Things felt like they were changing so fast. I was thankful we had a backyard so I could at least go out and get some fresh air after being stuck inside the house for so long. My little sibling kept me distracted with all their energy. They are honestly the most energetic kids i’ve ever known in my entire life, I was thankful I had them around to keep me entertained. I began to adjust to the new normals of online school, not going anywhere and social distancing. I was missing my teachers, my friends and other family members. I was worried about my family in Haiti as I knew this virus was spreading and I knew that if it spread in Haiti, it could get very bad quickly. I knew that Haiti would likely not have the resources needed for this virus and that many people didn’t have the luxury or privilege to social distance. The more I thought about Haiti throughout the day, the more dreams I had at night about my friends and family there. I tried to not worry so much and as the weeks went on I became more adjusted to the new ways of life.

• Given records:
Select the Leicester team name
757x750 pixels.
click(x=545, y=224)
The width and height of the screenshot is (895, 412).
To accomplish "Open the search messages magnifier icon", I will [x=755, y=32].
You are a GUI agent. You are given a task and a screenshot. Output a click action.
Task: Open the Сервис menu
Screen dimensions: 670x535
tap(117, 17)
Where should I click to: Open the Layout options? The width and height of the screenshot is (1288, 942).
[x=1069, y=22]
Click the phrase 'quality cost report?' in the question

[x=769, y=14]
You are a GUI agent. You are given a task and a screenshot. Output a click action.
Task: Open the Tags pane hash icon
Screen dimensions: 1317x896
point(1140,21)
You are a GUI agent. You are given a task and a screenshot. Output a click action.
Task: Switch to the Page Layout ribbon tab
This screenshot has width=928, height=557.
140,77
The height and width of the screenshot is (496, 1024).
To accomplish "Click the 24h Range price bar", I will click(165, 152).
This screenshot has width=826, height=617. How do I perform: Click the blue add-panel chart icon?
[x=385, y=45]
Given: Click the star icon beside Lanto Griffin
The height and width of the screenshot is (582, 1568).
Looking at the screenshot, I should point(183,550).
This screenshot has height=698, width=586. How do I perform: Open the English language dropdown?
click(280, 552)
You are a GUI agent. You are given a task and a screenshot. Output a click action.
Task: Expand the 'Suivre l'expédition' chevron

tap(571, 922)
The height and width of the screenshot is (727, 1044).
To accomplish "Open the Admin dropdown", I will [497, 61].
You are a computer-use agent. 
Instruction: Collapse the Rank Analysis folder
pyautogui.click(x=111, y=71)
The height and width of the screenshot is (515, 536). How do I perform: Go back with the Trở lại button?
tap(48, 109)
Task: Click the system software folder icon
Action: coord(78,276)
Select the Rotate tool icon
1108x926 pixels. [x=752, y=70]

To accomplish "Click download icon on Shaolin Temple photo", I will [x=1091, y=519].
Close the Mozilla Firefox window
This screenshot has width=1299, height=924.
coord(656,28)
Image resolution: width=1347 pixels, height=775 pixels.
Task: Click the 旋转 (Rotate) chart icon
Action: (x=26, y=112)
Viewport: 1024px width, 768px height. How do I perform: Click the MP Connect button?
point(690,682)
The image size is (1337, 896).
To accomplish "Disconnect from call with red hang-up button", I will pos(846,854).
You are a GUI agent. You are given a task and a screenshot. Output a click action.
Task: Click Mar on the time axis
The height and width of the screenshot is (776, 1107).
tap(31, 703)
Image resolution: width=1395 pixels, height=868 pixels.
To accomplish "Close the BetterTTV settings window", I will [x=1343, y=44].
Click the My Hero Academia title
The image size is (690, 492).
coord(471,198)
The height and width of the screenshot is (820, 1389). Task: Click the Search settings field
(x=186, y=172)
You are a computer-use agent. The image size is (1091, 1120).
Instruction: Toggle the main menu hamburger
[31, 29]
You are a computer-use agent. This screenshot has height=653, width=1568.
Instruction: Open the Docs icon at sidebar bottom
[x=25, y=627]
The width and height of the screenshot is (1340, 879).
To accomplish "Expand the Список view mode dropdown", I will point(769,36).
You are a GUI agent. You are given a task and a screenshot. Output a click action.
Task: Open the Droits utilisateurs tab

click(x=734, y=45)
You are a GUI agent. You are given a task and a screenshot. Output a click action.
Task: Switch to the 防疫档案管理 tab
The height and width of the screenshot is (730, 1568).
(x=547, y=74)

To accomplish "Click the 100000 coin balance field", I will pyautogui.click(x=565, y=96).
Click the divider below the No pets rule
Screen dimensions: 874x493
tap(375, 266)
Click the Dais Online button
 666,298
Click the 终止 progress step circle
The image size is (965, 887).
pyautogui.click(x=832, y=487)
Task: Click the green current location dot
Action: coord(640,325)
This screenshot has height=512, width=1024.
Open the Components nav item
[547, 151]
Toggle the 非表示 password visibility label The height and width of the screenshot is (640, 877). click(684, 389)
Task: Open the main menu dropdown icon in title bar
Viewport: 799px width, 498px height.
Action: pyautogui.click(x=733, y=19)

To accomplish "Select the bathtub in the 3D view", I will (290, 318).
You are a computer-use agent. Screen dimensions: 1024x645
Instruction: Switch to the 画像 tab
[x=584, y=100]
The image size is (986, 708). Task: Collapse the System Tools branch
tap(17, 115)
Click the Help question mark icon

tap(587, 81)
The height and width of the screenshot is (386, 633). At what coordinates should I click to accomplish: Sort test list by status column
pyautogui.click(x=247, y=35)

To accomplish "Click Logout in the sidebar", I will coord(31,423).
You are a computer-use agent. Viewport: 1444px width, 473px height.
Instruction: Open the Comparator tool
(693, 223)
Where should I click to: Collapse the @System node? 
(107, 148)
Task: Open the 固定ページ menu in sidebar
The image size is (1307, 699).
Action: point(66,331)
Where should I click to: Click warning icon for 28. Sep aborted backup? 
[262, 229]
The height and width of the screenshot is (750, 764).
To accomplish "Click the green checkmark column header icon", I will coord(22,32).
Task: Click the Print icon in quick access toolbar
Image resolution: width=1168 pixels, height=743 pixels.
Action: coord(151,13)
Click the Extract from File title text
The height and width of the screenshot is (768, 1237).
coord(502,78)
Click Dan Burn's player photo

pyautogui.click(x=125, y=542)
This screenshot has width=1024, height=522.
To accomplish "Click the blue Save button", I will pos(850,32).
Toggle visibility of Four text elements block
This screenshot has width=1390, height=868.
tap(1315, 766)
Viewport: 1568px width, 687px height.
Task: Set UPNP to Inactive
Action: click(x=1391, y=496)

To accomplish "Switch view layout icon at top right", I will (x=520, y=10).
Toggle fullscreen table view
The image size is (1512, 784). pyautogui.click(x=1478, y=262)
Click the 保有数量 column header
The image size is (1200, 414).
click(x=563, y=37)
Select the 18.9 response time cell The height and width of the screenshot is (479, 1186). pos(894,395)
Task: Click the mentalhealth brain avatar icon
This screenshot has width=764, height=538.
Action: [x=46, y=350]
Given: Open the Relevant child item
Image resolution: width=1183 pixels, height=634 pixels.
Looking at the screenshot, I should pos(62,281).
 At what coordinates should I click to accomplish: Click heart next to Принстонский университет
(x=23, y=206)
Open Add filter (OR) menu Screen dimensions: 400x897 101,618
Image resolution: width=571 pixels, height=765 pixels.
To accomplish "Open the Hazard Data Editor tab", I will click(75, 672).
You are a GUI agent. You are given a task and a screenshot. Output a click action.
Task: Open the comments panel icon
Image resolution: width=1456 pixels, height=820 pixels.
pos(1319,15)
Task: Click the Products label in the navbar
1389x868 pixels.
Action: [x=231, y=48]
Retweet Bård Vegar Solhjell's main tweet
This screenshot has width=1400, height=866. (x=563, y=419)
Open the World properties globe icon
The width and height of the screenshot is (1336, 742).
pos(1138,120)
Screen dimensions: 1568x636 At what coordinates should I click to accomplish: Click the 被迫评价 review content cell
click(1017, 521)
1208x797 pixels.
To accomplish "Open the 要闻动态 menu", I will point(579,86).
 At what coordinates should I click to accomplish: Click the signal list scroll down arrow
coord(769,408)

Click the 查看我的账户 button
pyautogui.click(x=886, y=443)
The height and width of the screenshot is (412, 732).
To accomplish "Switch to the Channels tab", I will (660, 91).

• Problem statement: Copy out the full passage above about adjusting to online school and social distancing, word for word.

• Solution to this task:
Things felt like they were changing so fast. I was thankful we had a backyard so I could at least go out and get some fresh air after being stuck inside the house for so long. My little sibling kept me distracted with all their energy. They are honestly the most energetic kids i’ve ever known in my entire life, I was thankful I had them around to keep me entertained. I began to adjust to the new normals of online school, not going anywhere and social distancing. I was missing my teachers, my friends and other family members. I was worried about my family in Haiti as I knew this virus was spreading and I knew that if it spread in Haiti, it could get very bad quickly. I knew that Haiti would likely not have the resources needed for this virus and that many people didn’t have the luxury or privilege to social distance. The more I thought about Haiti throughout the day, the more dreams I had at night about my friends and family there. I tried to not worry so much and as the weeks went on I became more adjusted to the new ways of life.